We call it red belt syndrome, because that’s the rank at which it usually strikes. If you’re just climbing the ladder, it will infect you sooner or later. It most often strikes after three years of intense training, so if you’ve been in a martial art longer than that, you’ve gone through it. If you’re still practicing, it means….

Do you know what I’m talking about? It comes after you’ve realized that the occasional boot to the head or strike to the solar plexus-or broken nose, even-is not the end of the world. It comes after you’re able to break boards consistently. It comes when you know so many different patterns/forms that you should be mixing them up-but you don’t, you remember each and every one. It comes when you’re regularly assisting in class and you start getting groupies: junior students who think you’re the man (or woman). It’s exacerbated by good tournament performance.

It’s basically a case of an overdeveloped ego. And hey, I’m not condemning you. My brother had it bad; I had it worse. I once had seven red belts in my club all going through it at the same time. A fellow instructor had to deal with 12 cases simultaneously a couple of years ago. We survived, so did most of the students. Red belt syndrome is rarely fatal, but three in 10 cases usually end in termination of training. After all, why should you bother coming to class when you already know it all?
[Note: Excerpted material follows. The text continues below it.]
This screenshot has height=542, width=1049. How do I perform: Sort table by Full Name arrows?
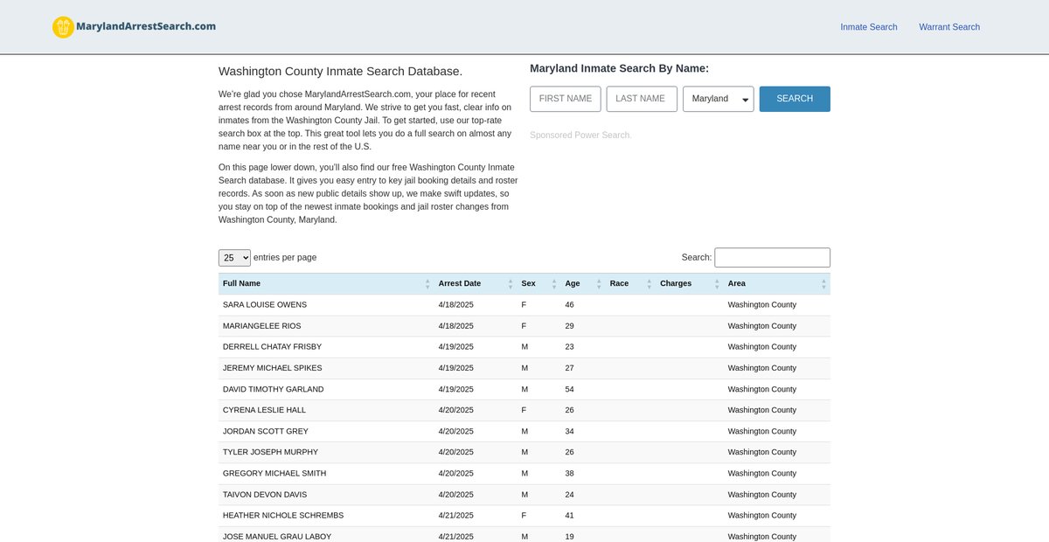(x=427, y=284)
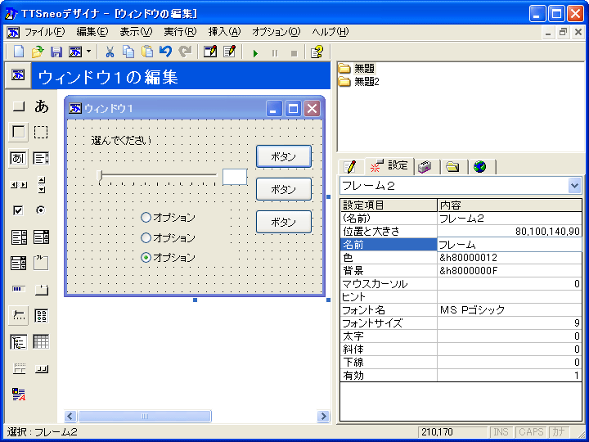Viewport: 589px width, 442px height.
Task: Open dropdown arrow beside the window toolbar icon
Action: (88, 52)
Red belt syndrome strikes the most talented and the most hardworking students first — lazy, unmotivated students usually don’t last long enough to be in danger. And its causes are obvious. Your first years of martial arts training have the highest learning curve. In a very short period of time, you go from ground zero to performing jumping piercing kicks and throws worthy of the silver screen. You remember how little you knew, and so you are sure that now you know a lot… pretty much all there is to know.
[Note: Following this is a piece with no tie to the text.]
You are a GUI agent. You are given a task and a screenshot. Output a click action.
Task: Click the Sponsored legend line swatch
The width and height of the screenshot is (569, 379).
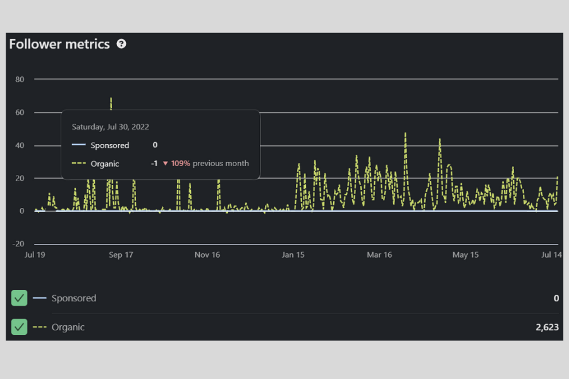(x=40, y=298)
At this level, you also have enough knowledge to start being more critical of your own instructor. As a beginner and a white belt, you simply don’t know any better.

As a red belt (or equivalent), you start to question. You also start to notice more things, like, for example, the fact that your jumping reverse hook kick is just as good, if not better, than the jumping reverse hook kick of the black belts. God, you’re good! Wasn’t that last class really boring? If you were teaching it, it’d be a lot more fun.